Years ago, fresh out of university, I joined the IEEE. As one of the benefits, I got their magazine, with various articles that might expand my knowledge. In one issue, I remember reading about the challenges of video on demand. At the time, calculating what it would take to store digital movies and broadcast them to each TV seemed like an impossible task. This was in the days if hardwired 10Mbps Ethernet and dial-up Internet.
Not too long ago I had some Internet bandwidth issues, and got some stuttering during video meetings. I run Rainmeter as a skin on my PC, and once I got things working, I was curious what sort of bandwidth I was using. These days, if I'm not doing any streaming of audio/video, my PC seems to need about 1-3kbps to keep Tweetdeck, Outlook, Slack, etc. going. Youtube seems to get bursts to 1.5Mbps every few seconds, but plenty of low < 100kbps times in between. Netflix seems to be a steady 2Mbps to get video.

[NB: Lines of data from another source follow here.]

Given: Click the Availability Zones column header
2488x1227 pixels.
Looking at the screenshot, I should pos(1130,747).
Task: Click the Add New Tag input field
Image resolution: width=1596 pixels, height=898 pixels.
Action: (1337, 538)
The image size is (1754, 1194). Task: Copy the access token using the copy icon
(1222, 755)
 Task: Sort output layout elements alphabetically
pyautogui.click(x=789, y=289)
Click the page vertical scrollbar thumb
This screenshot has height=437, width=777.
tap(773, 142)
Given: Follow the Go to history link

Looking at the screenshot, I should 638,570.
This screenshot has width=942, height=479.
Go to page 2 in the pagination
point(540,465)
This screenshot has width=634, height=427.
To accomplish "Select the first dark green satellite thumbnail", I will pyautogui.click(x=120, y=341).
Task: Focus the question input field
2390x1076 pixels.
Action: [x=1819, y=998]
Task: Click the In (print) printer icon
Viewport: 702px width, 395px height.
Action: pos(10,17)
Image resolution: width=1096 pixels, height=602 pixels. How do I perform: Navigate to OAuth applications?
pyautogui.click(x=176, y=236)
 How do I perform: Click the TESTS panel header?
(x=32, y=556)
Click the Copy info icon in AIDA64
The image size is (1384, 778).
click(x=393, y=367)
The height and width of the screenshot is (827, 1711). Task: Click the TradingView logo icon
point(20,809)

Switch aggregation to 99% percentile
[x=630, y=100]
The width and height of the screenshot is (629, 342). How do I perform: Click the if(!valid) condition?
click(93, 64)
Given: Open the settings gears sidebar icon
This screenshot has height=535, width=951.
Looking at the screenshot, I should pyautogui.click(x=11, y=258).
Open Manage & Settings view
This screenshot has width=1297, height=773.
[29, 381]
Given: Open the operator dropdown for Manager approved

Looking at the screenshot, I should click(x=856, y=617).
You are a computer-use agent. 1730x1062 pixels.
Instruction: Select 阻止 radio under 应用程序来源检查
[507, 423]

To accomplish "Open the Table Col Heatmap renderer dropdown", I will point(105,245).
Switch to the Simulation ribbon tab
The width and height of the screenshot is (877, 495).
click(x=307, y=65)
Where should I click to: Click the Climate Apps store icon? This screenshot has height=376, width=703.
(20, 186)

All of that doesn't seem to add up to much for my household. Even when 5 of us lived here, with lots of streaming from the kids, our symmetrical 15MBps connection worked fine. I don't know what our total usage was for the month, but I doubt we used 1TB a month. Actually, if I calculate it out, full use of 15Mbps for a month is about 4TB, so maybe the kids got there?
Apparently, more and more people are getting there. A report shows that 14% of some weighted set of subscribers use over 1TB a month. This is over their broadband connection, and likely leaves out mobile usage. While lots of this usage and bandwidth is transient data, like streaming movies, this also means that some data professionals, and network professionals, need to manage the data that flows.
For many data professionals, this isn't necessarily a problem, and in some sense, this is good for us. Heavy usage pushes the network staff to increase the speed and capacity of links. That means those of us transferring data (CSVs, backups, etc.), can get our jobs done faster.
So watch more movies, stream more music, and root for the carriers to increase speeds and capacities.